Developers: Your Complaints about Code Are Misdirected

Collin Rusk
Sep 7, 2018 · 3 min read
“person facing tuned on MacBook Pro” by Tirza van Dijk on Unsplash

Any experienced developer has stockpiled interaction with other developer’s code and with developers themselves — frequently talking about other people’s code. The lines of other programmers come up, often with a smattering of grousing. These complaints tend to be accompanied by remedies to the complaint’s source. A wellspring of woe could have been avoided, if only the developer who wrote the code had been less of a blockhead. This code is typically an odious collection of lines. That code’s developer is sometimes a detestable hack, a scourge on the programming community, but he isn’t always an imbecile. In fact, imbecilic developers are hardly the most frequent root cause of poorly built software. Negligently constructed programs tend to have a root cause more fundamental than programmers or even technology.

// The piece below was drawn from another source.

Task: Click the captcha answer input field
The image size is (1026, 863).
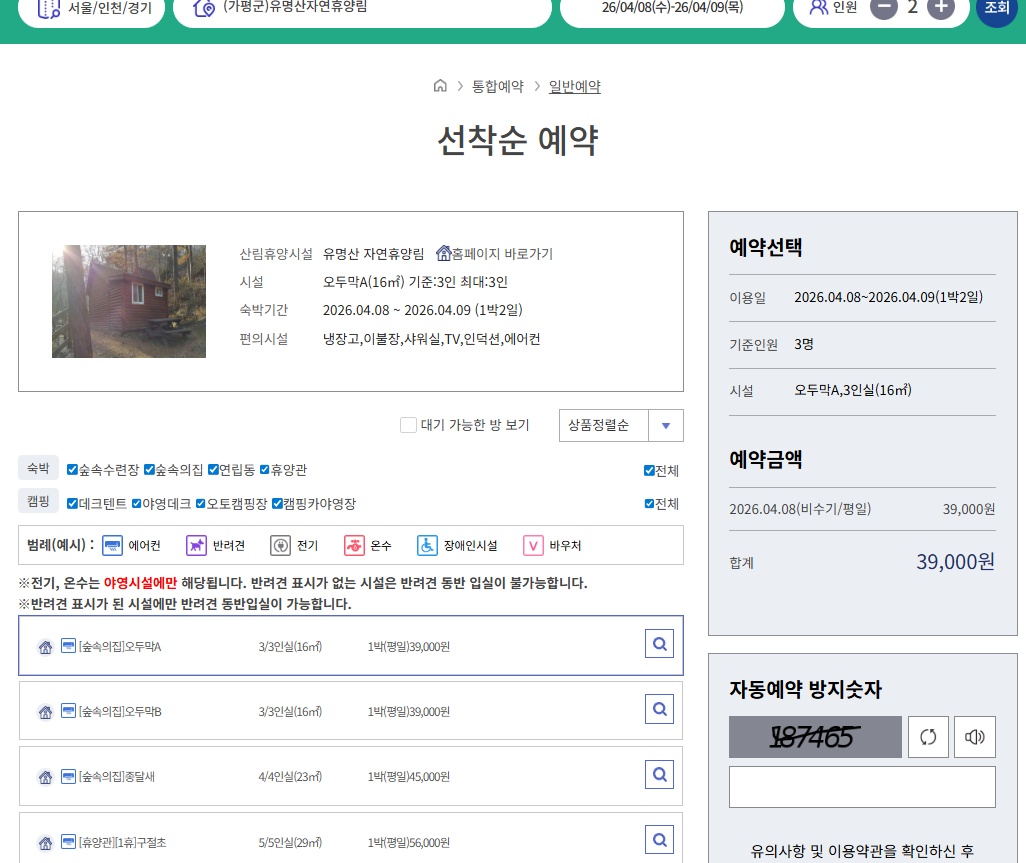Action: (x=861, y=787)
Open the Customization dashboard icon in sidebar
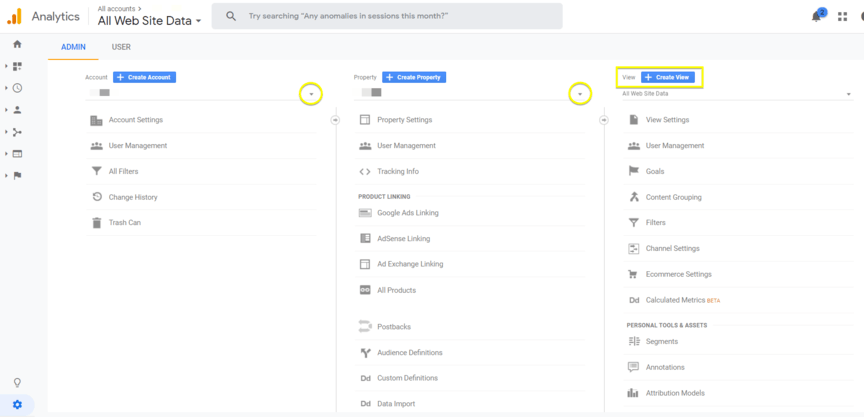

Mechanisms cannot mitigate their misuse by low-quality programmers. Inept coders tend to misuse technology, even if the “correct” one is chosen. An otherwise properly chosen implement can be bent, twisted, and hammered into solutions that baffle the mind — in a bad way. For example, an inept developer knows that he can use session state or view state to store data between post-backs, but he does not think to ask what the difference between the two are. Without knowledge of that distinction, a programmer will likely pick session or view state based on whichever one he is familiar with and/or what he has used before, leading to mind-exploding solutions. Such brain-frying implementation are typically avoided by more capable programmers who are likely to investigate the difference between two choices such as session state and view state. These discrepancies are rarely investigated by inept coders, leading them to make the same mistakes, regardless of technology. A mechanism cannot prevent an inept coder from misusing it in ways that are an affront to all that is good and decent. Incapable programmers are more frequently a cause of low-quality software than are poor technological choices.

While capable developers can mitigate poor technological choices, they cannot mitigate fundamental organizational issues. An organization’s foundational problems affect the unit’s bloodstream, causing systemic harm. That damage cannot be cured by healing headaches caused by incapable programmers. In fact, the existence of the incapable-coder problem likely stems from the systemic destruction caused by rudimentary organizational troubles. These struggles affect every aspect of organization, including its developers, yet those problems do not disappear, if the trouble with coders is removed. The complications are a symptom rather than the disease. The disease is whatever affliction an organization has. Cure that ailment to mitigate the other issues such as inept developers or serially bad software.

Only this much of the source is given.